*Collected data entries*:
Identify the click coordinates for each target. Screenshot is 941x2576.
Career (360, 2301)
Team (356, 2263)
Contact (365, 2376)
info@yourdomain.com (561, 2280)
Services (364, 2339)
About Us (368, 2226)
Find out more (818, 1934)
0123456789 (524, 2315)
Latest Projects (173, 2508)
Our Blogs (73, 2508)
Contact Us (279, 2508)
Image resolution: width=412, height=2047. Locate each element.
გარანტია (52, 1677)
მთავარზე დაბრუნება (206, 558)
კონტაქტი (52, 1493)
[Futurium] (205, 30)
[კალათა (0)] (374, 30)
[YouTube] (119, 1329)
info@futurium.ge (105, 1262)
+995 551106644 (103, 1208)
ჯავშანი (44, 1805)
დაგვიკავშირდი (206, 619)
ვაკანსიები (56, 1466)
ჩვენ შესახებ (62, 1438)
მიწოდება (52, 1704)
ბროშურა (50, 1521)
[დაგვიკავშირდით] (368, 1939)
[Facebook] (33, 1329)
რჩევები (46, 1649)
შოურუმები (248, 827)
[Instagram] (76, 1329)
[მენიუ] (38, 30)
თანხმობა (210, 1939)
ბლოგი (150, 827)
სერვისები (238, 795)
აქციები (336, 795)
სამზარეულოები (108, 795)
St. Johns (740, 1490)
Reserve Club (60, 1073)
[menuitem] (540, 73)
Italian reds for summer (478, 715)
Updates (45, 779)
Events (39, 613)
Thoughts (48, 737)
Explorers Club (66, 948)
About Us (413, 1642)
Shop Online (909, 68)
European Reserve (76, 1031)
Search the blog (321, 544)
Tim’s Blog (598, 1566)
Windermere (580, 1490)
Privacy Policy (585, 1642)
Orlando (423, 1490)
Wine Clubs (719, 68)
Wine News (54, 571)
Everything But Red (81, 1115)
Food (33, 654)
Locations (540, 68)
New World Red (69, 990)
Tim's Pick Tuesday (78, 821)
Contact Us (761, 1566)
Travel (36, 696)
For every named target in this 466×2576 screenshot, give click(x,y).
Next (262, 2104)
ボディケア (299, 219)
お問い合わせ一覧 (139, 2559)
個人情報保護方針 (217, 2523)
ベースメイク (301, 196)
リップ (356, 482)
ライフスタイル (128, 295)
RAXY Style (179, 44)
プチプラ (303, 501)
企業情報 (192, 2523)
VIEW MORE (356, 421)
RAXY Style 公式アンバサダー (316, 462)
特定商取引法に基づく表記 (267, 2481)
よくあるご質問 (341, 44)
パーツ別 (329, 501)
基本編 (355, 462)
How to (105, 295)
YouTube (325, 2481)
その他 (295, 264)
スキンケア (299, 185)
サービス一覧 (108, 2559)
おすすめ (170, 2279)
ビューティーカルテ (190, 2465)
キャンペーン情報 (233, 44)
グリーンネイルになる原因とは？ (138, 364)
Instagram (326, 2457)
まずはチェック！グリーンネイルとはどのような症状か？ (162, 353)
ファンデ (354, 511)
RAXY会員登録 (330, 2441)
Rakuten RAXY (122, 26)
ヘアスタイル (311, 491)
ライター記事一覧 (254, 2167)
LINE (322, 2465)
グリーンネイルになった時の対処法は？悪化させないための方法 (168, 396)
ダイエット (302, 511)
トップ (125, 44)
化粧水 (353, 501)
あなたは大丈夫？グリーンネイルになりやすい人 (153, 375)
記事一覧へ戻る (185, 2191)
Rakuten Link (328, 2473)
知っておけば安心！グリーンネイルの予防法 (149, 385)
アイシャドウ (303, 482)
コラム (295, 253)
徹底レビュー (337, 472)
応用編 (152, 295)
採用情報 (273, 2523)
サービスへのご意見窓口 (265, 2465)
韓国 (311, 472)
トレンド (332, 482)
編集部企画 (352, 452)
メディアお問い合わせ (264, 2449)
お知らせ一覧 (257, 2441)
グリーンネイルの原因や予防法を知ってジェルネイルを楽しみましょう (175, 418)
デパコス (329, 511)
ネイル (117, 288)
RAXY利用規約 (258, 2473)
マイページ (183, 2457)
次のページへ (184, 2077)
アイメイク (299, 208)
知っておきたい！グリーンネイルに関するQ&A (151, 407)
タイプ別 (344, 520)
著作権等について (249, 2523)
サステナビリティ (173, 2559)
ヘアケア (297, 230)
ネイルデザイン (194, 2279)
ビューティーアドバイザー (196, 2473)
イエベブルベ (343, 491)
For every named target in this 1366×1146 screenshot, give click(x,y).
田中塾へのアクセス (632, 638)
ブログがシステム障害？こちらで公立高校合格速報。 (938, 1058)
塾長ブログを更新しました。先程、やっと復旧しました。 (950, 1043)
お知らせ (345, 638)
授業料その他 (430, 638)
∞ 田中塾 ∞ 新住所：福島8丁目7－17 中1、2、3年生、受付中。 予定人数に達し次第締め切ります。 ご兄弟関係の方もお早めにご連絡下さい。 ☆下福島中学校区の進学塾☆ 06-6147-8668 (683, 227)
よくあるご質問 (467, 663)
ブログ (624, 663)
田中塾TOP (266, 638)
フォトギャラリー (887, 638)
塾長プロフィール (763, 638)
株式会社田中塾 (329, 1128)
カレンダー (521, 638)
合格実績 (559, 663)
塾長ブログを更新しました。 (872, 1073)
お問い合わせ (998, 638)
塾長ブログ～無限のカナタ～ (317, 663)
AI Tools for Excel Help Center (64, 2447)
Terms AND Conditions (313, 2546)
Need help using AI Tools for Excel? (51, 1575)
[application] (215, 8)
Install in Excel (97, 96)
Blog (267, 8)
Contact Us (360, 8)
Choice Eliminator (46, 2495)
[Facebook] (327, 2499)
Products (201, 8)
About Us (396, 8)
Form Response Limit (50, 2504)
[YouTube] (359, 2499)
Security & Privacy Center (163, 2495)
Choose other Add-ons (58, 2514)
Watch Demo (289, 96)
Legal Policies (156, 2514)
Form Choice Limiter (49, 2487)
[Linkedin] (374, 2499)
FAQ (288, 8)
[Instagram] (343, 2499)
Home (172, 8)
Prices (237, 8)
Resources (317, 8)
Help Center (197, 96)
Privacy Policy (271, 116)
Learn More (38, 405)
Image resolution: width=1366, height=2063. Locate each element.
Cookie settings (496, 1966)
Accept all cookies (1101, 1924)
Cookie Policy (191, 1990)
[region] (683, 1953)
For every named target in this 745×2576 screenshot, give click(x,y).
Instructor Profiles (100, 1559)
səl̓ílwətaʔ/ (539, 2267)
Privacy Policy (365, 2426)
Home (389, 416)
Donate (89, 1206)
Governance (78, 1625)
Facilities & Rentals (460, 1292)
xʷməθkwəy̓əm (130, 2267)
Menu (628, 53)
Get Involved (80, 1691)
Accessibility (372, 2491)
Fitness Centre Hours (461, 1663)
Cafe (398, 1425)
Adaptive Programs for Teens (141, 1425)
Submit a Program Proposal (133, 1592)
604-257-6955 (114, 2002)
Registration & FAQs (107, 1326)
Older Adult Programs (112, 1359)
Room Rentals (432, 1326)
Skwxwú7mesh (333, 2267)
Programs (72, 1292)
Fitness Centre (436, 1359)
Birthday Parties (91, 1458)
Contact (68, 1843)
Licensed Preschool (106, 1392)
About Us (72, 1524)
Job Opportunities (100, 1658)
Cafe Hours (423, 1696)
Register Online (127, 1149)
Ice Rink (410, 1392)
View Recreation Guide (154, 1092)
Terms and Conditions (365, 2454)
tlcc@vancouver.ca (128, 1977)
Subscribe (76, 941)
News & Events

*What is expected*:
Give an exact copy of the lines above, from the top of the records to the line that contains "სერვისები (238, 795)", taking in both ends.

*Task answer*:
Identify the click coordinates for each target. Screenshot is 941x2576.
Career (360, 2301)
Team (356, 2263)
Contact (365, 2376)
info@yourdomain.com (561, 2280)
Services (364, 2339)
About Us (368, 2226)
Find out more (818, 1934)
0123456789 (524, 2315)
Latest Projects (173, 2508)
Our Blogs (73, 2508)
Contact Us (279, 2508)
Image resolution: width=412, height=2047. Locate each element.
გარანტია (52, 1677)
მთავარზე დაბრუნება (206, 558)
კონტაქტი (52, 1493)
[Futurium] (205, 30)
[კალათა (0)] (374, 30)
[YouTube] (119, 1329)
info@futurium.ge (105, 1262)
+995 551106644 (103, 1208)
ჯავშანი (44, 1805)
დაგვიკავშირდი (206, 619)
ვაკანსიები (56, 1466)
ჩვენ შესახებ (62, 1438)
მიწოდება (52, 1704)
ბროშურა (50, 1521)
[დაგვიკავშირდით] (368, 1939)
[Facebook] (33, 1329)
რჩევები (46, 1649)
შოურუმები (248, 827)
[Instagram] (76, 1329)
[მენიუ] (38, 30)
თანხმობა (210, 1939)
ბლოგი (150, 827)
სერვისები (238, 795)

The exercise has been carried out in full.